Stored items
- - - - -

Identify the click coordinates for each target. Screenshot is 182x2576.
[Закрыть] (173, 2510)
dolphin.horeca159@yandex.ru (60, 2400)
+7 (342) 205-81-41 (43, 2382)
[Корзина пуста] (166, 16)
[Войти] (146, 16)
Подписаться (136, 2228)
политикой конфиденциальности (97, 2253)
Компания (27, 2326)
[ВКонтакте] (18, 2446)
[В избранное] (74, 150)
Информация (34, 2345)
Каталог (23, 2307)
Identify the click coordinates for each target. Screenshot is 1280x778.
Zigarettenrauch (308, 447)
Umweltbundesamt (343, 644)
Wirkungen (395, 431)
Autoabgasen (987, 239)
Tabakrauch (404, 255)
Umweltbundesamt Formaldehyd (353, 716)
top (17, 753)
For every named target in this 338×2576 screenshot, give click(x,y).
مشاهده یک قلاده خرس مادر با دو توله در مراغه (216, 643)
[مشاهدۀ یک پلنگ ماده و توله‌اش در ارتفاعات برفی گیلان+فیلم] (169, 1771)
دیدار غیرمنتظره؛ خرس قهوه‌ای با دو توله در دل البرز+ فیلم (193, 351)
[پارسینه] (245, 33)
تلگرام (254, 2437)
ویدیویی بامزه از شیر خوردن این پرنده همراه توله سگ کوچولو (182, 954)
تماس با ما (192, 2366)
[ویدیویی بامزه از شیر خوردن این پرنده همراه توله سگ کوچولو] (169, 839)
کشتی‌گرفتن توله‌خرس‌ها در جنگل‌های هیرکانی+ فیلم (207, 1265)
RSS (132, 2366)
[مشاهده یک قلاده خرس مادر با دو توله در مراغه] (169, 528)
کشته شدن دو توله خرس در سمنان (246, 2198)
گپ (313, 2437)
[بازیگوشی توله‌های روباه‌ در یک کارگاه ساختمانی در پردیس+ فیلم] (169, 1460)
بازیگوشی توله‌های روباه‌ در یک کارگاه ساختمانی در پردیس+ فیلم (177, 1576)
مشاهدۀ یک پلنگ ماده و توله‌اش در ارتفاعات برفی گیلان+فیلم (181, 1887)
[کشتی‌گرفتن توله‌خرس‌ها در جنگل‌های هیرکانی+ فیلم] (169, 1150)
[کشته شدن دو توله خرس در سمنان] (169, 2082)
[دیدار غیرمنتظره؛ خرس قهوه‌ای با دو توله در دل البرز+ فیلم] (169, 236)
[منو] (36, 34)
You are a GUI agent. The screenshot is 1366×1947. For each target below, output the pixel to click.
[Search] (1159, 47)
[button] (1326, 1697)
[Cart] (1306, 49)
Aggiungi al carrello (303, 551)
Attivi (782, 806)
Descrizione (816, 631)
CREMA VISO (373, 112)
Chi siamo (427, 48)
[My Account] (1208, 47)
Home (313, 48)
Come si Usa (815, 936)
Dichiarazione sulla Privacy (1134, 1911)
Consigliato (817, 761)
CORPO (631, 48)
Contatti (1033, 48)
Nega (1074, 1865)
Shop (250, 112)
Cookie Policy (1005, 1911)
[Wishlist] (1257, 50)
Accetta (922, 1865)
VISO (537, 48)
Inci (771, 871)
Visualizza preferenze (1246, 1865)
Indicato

- - - - -

• [ASSIGNMENT]:
In the entries above, the lines from the one bearing "политикой конфиденциальности (97, 2253)" up to and including the one bearing "[بازیگوشی توله‌های روباه‌" should be transcribed exactly; no other line is wanted.

• [RESULT FOR THIS EXERCISE]:
политикой конфиденциальности (97, 2253)
Компания (27, 2326)
[ВКонтакте] (18, 2446)
[В избранное] (74, 150)
Информация (34, 2345)
Каталог (23, 2307)
Identify the click coordinates for each target. Screenshot is 1280x778.
Zigarettenrauch (308, 447)
Umweltbundesamt (343, 644)
Wirkungen (395, 431)
Autoabgasen (987, 239)
Tabakrauch (404, 255)
Umweltbundesamt Formaldehyd (353, 716)
top (17, 753)
For every named target in this 338×2576 screenshot, give click(x,y).
مشاهده یک قلاده خرس مادر با دو توله در مراغه (216, 643)
[مشاهدۀ یک پلنگ ماده و توله‌اش در ارتفاعات برفی گیلان+فیلم] (169, 1771)
دیدار غیرمنتظره؛ خرس قهوه‌ای با دو توله در دل البرز+ فیلم (193, 351)
[پارسینه] (245, 33)
تلگرام (254, 2437)
ویدیویی بامزه از شیر خوردن این پرنده همراه توله سگ کوچولو (182, 954)
تماس با ما (192, 2366)
[ویدیویی بامزه از شیر خوردن این پرنده همراه توله سگ کوچولو] (169, 839)
کشتی‌گرفتن توله‌خرس‌ها در جنگل‌های هیرکانی+ فیلم (207, 1265)
RSS (132, 2366)
[مشاهده یک قلاده خرس مادر با دو توله در مراغه] (169, 528)
کشته شدن دو توله خرس در سمنان (246, 2198)
گپ (313, 2437)
[بازیگوشی توله‌های روباه‌ در یک کارگاه ساختمانی در پردیس+ فیلم] (169, 1460)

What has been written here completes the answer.